Not philosophically.
Visually. Publicly. Permanently.
My brilliant and secretly ingenious wife surprised the family with custom Christmas cards. Using AI, she transformed our family photo into a Simpsons-style cartoon.
It was adorable.
It was clever.
It was mailed before I saw it.
Then the texts started.
“I didn’t know you switched.”
“Great card… except for you.”
I asked to see it.
There I was. Smiling. Festive. Animated. Wearing a Real Madrid jersey.
For Non-Soccer People: Let Me Translate
Imagine:
- A Michigan fan wearing Ohio State gear
- A Swifty in a Kanye West tee-shirt
- A lifelong Coke drinker featured in a Pepsi commercial
Now multiply by 100. That’s the level.
I have publicly and intentionally not supported Real Madrid since childhood.
That was a choice. A philosophy. An identity.
And AI erased it.
What Actually Happened
The original photo?
Me wearing a black Arsenal kit (2025 third kit).
The AI model likely:
- Detected “black soccer jersey.”
- Mapped to “globally dominant recognizable football brand.”
- Substituted Real Madrid because it’s statistically prominent.
It optimized for familiarity.
Not truth. Not loyalty. Not identity.
Just probability.
The Real Problem (And Why This Isn’t Just a Joke)
Most people didn’t notice.
But everyone who knows me and soccer did.
And that’s the point.
AI flattens nuance.
It replaces:
- Specific with generic
- Identity with average
- Underdog with dominant
It doesn’t understand meaning.
It predicts likelihood.
And dominant brands are more likely in the training data.
Which means the underdog disappears.
Triage Mode
I went into crisis response.
Designed corrective stickers.
“Please affix over egregious error.”
Hand-delivered patches.
Yes.
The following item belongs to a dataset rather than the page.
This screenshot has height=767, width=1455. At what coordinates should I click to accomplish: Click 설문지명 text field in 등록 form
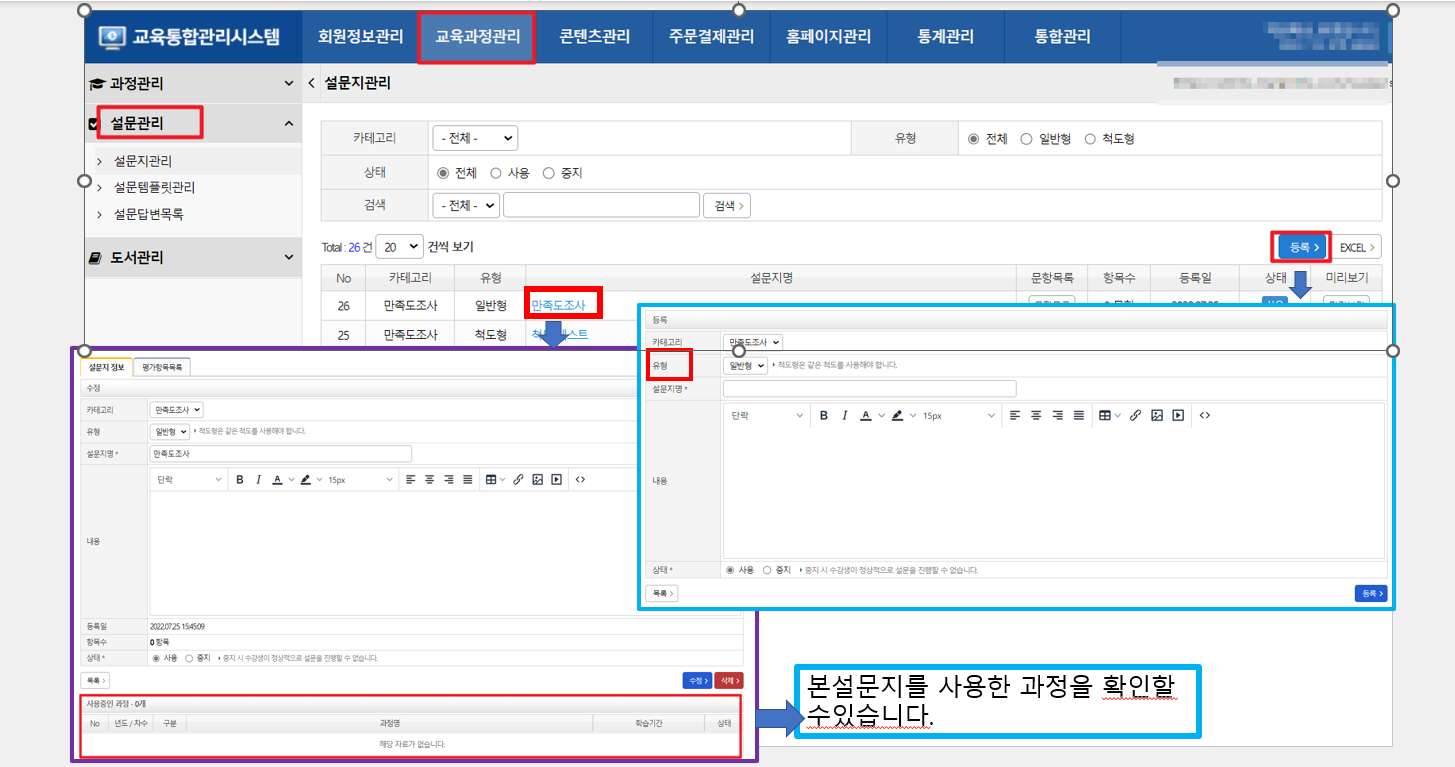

An analog hot-fix for a Christmas card.
My wife still insists:
“You can't really tell, they kind of look the same.”
The same!
It was an algorithm rewriting a part of who I am.
Here’s Why This Matters
We’re deploying AI into:
- Brand identity
- Strategic positioning
- Data interpretation
- Market narratives
- Executive decision support
If it can’t preserve a soccer allegiance, what makes us think it won’t:
- Default your niche product into a mainstream competitor?
- Smooth your differentiated strategy into something generic?
- Replace your edge with something “more common”?
Here’s the uncomfortable truth:
My allegiance, my history, my photos… that’s my data.
But Large Language and Image Models don’t use my data.
They use their training data.
When AI sees:
“Black soccer jersey with sponsor logo,”
it isn’t consulting my memories.
It’s calculating the most statistically likely match based on billions of examples.
These systems are consensus engines.
They generate what is:
- Most recognizable
- Most familiar
- Most agreed upon
Not what is most personally accurate.
And if you are differentiated by design, then you are statistically at risk of being averaged out.
The Marriage Part
We’re fine.
But if next year I show up in a Manchester United kit…
That’s counseling.
And that’s when it hit me:
This doesn’t happen again.
Not because I’ll stop using AI.
But because I’ll stop using it without a harness.
The Real Takeaway
The future isn’t just better models.
It’s better control layers.
So I started building something:
A personal identity harness.
A context and constraint layer that forces AI systems to reference my actual history before defaulting to global probability.
Because I don’t want consensus.
I want accuracy.
Next Christmas, I won’t be statistically reassigned.
There will be no Manchester United kit.
Tottenham isn’t even in the realm of possibility.
That’s the difference between using AI… And harnessing it.